"Lockheed Martin’s Advanced Center for Experimentation and Simulation (ACES) offers a single, integrated modeling and simulation (M&S) platform that unifies assets, data, and scenarios so NATO allies can plan, rehearse, and assess multinational operations with unprecedented fidelity, speed, and interoperability," Raashi Quattlebaum, Vice President, Land & Maritime Solutions, Lockheed Martin, writes.
Fragmented simulation and the alliance’s readiness
The alliance, the source argues, faces a persistent technical gap: while NATO has advanced joint doctrine and communications, "the simulation and experimentation layer remains fragmented." Member militaries still rely on legacy tools, disparate data sets, and siloed test environments, complicating the alliance’s ability to rehearse joint operations and to sharpen decision‑making in realistic, data‑driven settings. The piece frames this fragmentation as a direct constraint on the alliance’s capacity to respond to "emerging threats, hybrid warfare, and rapid technological change."
Lockheed Martin’s ACES: an integrated M&S platform
Lockheed Martin positions ACES—the Advanced Center for Experimentation and Simulation—as a single, unified environment intended to replace those stovepipes. According to the author, ACES features an open architecture that allows any platform across "air, land, sea, cyber, or space" to "plug and play" within a shared virtual arena. The platform is described as supporting dynamic federation, so nations may contribute live or synthetic models in real time, either by integrating existing simulation capabilities or by adding newly acquired tools.
Technical capabilities: plug-and-play, rapid rerun, and the digital twin
The article emphasizes several technical capabilities ACES brings to multinational exercises. Scenario authoring tools create a common workspace for joint exercise planning and allow multinational staff to co‑create campaign‑level exercises. A "rapid rerun" capability reportedly enables minor adjustments to force composition or rules of engagement to be evaluated within minutes, shortening the planning‑to‑execution cycle. ACES also supports insertion of emerging technologies—hypersonic weapons, autonomous swarms, directed energy systems—alongside legacy platforms for "what if" analyses that link performance data to logistics and sustainment through lifecycle cost modeling.

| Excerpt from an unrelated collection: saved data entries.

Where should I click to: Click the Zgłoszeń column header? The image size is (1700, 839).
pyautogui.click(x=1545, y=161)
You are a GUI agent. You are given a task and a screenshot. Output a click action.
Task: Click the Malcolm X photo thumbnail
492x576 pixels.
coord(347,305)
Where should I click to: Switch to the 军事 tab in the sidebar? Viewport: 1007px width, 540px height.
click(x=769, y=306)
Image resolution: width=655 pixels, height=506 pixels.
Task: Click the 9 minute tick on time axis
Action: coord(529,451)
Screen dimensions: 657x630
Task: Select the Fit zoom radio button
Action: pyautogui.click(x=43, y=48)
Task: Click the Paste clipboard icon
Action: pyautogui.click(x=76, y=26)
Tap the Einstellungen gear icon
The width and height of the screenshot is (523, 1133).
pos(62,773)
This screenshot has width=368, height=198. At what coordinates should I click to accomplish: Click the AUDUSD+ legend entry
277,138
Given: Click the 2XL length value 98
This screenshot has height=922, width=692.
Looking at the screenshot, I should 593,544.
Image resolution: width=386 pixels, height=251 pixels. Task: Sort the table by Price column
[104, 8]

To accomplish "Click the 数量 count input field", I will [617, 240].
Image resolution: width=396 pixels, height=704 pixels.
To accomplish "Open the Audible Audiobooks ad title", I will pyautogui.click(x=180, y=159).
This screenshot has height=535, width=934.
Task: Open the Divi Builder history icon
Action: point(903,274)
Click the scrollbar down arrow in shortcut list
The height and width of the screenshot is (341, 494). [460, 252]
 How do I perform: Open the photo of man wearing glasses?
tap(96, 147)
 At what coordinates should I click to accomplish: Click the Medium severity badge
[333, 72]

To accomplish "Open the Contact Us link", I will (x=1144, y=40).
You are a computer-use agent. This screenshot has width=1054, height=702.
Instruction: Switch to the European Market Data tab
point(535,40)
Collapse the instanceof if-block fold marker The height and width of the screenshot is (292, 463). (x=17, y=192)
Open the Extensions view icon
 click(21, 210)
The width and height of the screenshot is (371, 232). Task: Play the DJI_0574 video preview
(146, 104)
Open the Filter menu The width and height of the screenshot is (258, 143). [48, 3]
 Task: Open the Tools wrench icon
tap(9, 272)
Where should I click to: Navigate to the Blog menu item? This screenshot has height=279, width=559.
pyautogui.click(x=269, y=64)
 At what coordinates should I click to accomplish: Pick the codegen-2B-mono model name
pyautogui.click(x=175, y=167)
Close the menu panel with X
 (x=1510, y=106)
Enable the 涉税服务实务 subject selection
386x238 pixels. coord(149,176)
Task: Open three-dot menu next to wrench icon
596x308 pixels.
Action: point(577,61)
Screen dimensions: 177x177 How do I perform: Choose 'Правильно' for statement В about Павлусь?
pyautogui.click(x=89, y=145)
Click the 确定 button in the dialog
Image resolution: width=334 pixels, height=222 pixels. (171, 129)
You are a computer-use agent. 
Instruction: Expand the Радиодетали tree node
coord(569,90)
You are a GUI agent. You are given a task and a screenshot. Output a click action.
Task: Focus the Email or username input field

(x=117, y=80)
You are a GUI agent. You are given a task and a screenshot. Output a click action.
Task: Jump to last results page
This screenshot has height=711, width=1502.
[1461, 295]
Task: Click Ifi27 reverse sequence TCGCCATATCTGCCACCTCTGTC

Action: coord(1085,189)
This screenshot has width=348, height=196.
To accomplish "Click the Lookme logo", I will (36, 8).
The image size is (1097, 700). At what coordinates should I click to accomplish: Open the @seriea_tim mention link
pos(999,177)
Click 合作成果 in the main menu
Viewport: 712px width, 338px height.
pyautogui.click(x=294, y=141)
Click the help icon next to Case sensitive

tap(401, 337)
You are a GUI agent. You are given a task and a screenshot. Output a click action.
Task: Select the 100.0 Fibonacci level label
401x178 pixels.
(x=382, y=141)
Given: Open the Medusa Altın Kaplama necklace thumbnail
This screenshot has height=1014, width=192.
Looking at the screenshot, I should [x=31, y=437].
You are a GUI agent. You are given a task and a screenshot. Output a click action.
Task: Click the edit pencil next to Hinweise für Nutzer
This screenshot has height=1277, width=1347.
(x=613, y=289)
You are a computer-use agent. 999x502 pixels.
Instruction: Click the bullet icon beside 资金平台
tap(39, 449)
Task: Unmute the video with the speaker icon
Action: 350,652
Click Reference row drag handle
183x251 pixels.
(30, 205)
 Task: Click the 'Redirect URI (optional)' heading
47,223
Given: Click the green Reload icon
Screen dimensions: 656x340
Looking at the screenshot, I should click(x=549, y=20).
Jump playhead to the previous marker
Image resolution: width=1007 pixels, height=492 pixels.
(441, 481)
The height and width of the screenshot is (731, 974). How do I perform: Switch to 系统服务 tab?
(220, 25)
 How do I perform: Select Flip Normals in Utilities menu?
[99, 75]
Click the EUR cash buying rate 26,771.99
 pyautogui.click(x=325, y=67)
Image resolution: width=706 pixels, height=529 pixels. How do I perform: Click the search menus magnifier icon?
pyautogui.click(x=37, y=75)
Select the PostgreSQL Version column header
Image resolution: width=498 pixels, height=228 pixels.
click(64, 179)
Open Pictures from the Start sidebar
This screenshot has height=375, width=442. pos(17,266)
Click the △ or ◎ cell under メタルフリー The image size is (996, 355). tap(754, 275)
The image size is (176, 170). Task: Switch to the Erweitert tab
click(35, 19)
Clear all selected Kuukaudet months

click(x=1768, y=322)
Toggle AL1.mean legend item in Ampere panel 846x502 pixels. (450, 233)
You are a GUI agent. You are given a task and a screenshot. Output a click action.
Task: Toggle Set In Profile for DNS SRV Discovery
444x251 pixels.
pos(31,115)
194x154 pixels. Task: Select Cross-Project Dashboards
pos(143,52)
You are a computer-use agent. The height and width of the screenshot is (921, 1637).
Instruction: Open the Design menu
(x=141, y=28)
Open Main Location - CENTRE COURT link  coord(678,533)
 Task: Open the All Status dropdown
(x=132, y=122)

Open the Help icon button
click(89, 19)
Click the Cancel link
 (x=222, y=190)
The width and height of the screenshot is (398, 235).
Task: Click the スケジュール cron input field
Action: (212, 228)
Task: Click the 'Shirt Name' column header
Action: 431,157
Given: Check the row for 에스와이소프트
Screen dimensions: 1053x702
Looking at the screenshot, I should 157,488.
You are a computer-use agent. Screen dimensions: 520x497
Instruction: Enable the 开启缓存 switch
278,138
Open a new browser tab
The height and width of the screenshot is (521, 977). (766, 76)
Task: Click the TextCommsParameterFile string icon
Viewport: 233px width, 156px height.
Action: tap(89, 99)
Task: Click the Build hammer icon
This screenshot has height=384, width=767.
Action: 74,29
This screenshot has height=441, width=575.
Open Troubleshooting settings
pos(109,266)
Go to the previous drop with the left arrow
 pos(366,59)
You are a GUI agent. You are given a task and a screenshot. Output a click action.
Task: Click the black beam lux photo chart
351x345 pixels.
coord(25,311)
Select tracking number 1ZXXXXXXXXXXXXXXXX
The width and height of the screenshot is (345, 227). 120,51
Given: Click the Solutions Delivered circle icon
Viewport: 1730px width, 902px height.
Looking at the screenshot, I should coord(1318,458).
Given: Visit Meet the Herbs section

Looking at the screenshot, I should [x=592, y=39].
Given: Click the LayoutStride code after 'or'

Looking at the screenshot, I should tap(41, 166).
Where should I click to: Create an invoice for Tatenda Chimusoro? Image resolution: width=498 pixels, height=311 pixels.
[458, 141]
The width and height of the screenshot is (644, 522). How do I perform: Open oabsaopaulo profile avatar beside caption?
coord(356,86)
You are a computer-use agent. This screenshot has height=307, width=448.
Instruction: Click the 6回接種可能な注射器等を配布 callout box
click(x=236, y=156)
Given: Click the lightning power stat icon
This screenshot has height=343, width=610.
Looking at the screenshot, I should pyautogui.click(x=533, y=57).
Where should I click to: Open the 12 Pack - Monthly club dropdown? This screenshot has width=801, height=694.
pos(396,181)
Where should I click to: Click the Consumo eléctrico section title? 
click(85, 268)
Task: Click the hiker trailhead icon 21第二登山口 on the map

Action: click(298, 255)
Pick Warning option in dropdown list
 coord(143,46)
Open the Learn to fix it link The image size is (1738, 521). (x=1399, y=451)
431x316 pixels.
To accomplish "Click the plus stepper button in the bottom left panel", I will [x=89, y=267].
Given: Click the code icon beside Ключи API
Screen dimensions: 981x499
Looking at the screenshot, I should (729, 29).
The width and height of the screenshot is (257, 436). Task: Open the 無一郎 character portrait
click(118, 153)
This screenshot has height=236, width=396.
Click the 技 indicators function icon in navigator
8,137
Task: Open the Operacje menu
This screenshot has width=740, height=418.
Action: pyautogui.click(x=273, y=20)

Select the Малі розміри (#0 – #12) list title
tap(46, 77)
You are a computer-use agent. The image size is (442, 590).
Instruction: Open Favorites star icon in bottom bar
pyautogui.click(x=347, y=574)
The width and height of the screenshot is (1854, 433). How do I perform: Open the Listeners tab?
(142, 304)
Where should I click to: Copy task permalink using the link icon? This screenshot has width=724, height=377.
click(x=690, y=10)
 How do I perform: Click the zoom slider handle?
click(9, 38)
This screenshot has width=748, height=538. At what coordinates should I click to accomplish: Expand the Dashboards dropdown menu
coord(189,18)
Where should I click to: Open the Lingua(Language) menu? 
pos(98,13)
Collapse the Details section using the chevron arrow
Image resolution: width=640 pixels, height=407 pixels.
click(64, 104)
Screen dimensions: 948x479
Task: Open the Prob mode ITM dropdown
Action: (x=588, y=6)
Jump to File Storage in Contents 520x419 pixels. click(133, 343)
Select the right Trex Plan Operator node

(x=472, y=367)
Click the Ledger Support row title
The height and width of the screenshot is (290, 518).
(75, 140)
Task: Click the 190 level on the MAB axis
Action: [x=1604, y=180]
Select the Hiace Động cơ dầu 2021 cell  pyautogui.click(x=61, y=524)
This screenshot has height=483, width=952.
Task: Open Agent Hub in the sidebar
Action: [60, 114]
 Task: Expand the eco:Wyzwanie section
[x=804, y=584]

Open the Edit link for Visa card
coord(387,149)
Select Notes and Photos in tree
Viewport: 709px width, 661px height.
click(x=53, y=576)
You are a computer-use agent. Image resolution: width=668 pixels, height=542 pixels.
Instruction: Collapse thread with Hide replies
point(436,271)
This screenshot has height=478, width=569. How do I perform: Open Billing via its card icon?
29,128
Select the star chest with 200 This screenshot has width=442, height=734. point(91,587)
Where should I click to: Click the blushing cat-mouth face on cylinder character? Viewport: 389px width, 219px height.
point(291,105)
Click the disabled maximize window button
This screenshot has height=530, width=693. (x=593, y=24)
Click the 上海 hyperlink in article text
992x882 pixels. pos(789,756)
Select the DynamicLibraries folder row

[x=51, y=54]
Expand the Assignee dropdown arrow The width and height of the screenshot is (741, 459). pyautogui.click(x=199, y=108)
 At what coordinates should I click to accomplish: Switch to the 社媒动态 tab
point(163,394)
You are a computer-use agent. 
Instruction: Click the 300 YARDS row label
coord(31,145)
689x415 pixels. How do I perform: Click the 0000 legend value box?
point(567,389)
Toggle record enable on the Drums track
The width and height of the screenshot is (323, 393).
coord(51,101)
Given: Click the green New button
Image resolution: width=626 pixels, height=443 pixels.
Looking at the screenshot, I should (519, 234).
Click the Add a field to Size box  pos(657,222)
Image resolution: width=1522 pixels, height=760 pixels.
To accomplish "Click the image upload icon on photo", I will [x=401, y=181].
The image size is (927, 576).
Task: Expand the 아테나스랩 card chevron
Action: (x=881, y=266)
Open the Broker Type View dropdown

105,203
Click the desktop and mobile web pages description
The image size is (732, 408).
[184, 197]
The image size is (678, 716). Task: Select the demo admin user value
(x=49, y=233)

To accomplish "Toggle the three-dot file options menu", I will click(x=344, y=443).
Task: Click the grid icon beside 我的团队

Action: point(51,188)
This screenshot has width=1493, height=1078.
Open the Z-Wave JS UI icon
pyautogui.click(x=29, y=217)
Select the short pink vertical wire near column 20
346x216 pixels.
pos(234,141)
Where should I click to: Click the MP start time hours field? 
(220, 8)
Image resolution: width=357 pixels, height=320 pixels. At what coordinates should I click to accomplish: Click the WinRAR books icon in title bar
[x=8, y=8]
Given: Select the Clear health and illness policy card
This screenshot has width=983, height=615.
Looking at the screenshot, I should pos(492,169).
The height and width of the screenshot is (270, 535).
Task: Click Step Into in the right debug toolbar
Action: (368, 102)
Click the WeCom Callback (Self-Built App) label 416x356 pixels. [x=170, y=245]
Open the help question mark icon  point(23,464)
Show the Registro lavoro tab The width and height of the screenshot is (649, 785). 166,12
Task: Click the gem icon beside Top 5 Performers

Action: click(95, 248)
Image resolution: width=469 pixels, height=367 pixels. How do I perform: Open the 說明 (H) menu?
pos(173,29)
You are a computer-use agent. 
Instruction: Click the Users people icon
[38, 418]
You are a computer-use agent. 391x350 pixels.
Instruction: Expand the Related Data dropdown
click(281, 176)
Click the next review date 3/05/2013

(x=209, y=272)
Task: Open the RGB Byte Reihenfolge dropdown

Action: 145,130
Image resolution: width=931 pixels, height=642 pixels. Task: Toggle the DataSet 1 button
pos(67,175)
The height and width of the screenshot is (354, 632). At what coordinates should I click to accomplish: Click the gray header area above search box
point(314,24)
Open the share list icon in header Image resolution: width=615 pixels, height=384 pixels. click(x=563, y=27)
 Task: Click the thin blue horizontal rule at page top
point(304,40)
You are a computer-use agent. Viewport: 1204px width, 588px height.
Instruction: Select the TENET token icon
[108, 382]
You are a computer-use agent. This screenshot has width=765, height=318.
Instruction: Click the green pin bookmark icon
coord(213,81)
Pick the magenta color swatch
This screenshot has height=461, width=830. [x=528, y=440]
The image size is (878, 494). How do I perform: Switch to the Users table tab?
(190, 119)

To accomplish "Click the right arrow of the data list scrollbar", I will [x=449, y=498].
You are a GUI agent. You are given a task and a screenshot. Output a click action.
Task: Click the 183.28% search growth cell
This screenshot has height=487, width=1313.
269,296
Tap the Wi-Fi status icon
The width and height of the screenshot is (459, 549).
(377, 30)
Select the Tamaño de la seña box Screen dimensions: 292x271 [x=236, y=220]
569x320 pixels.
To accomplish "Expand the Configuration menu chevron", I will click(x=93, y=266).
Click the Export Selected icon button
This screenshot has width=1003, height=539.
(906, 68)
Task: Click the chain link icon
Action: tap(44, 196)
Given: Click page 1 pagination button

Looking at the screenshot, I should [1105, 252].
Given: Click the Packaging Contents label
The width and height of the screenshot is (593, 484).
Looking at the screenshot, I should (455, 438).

Commanders are said to benefit from a "real‑time digital twin of the battlespace" that overlays live sensor data with simulated adversary actions. Interactive decision trees allow assessment of alternative courses of action without committing physical assets, and automated after‑action reviews generate performance dashboards that produce "verifiable readiness metrics across the alliance."
What this means for NATO commanders, member states, and Lockheed Martin
- NATO commanders: ACES is presented as a tool for rehearsal and operational awareness, enabling commanders to connect air, land and sea assets, run, pause and rerun scenarios, and evaluate joint performance before deploying forces.
- Member states and procurement leaders: The platform’s open architecture and plug‑and‑play model are described as paths to integrate national simulation capabilities with coalition exercises while protecting "sovereign data"—a feature the author highlights as critical for coalition trust and information sharing.
- Lockheed Martin: The company frames itself as prepared to partner with NATO and member states to "operationalize ACES," positioning the platform as a means to knit together assets, data, and expertise across the alliance.
Operational implications and alliance cohesion
The source makes several operational claims about ACES’ contribution to a collective defensive edge. By delivering a shared sandbox that unites live, virtual and constructive training, ACES is described as shortening the feedback loop between concept, prototype and fielding, reinforcing alliance doctrine, reducing misinterpretation, and building trust among partners. The piece argues that these capabilities will let NATO "anticipate and outpace emerging challenges" and "ensure the alliance’s collective edge remains sharp, resilient, and adaptable."
Operationalize ACES — a named next step
The author concludes by stating that Lockheed Martin "stands ready to partner with NATO and its member states to operationalize ACES." That phrasing frames the immediate, concrete next step as a partnership and an integration process: moving ACES from a platform proposition to an exercised, coalition‑wide capability. The account leaves the timeline, governance arrangements among the 32 member states and partners, and specifics of sovereign‑data protections as implementation details to be defined as the platform is taken into service.